Copy out exactly the lines from the one containing "This screenshot has" to the last line of the records below, both included, and leave out any pictures.

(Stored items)
'''
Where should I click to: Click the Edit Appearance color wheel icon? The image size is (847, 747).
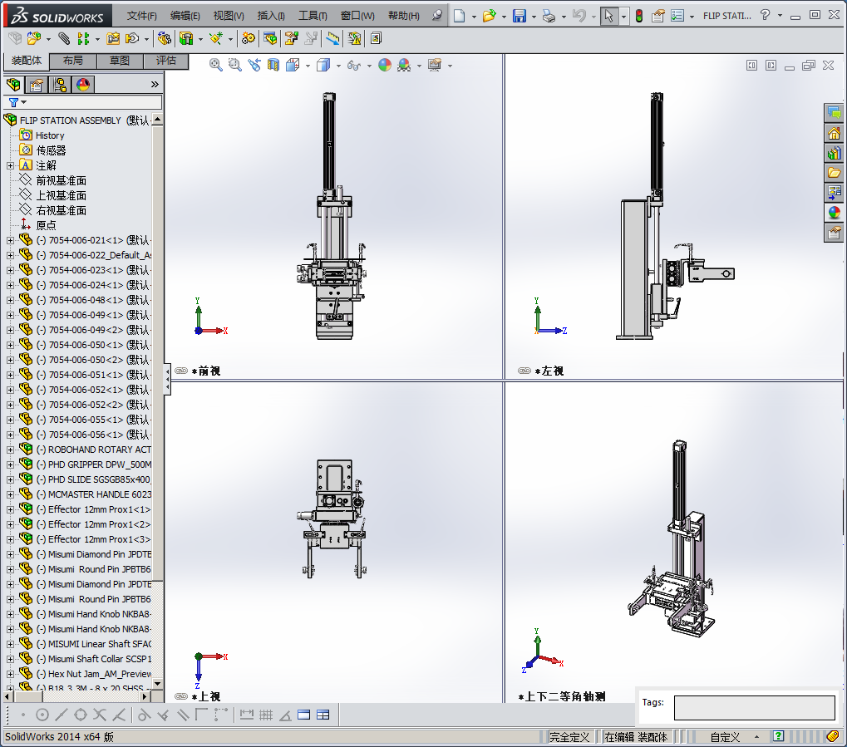[384, 65]
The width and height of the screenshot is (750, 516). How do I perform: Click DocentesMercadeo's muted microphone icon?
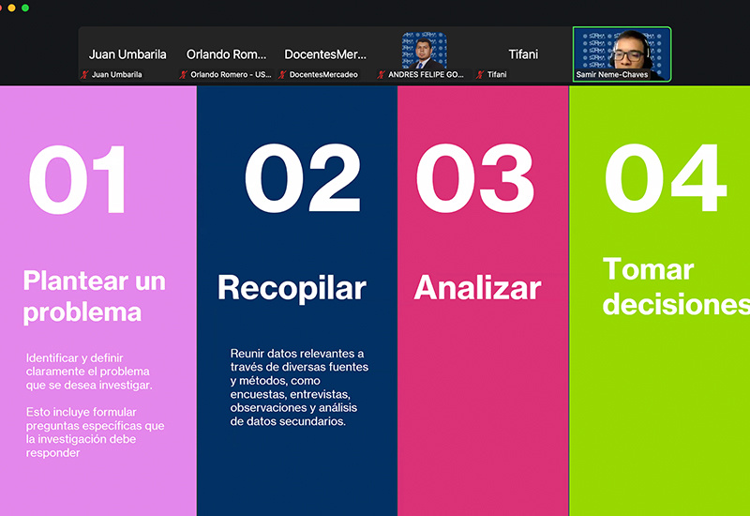click(x=282, y=74)
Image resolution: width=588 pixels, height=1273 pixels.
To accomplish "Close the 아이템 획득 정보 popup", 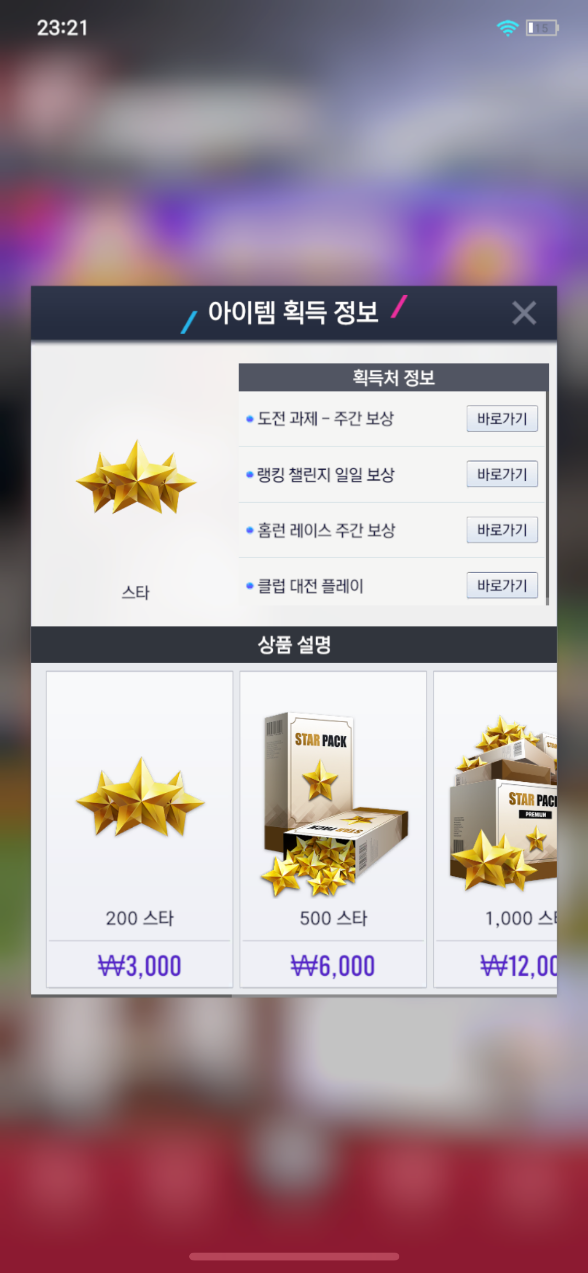I will (x=524, y=313).
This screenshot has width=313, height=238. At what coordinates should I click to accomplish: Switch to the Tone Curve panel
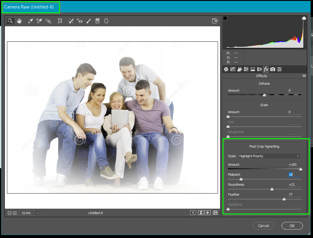(232, 69)
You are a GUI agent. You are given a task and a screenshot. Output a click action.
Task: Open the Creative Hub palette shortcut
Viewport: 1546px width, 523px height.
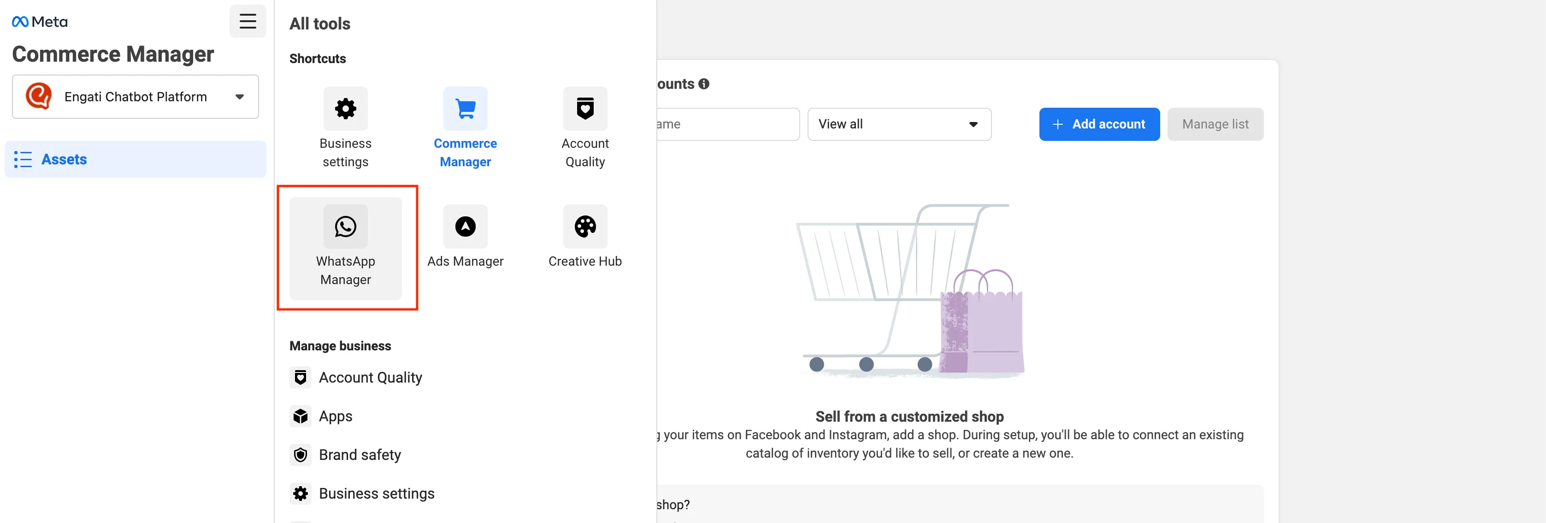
'''
**Reply:**
This screenshot has width=313, height=238. At what coordinates should I click to accomplish: Switch to the Tone Curve panel
(232, 69)
You are a GUI agent. You are given a task and a screenshot. Output a click action.
Task: Open the Creative Hub palette shortcut
Viewport: 1546px width, 523px height.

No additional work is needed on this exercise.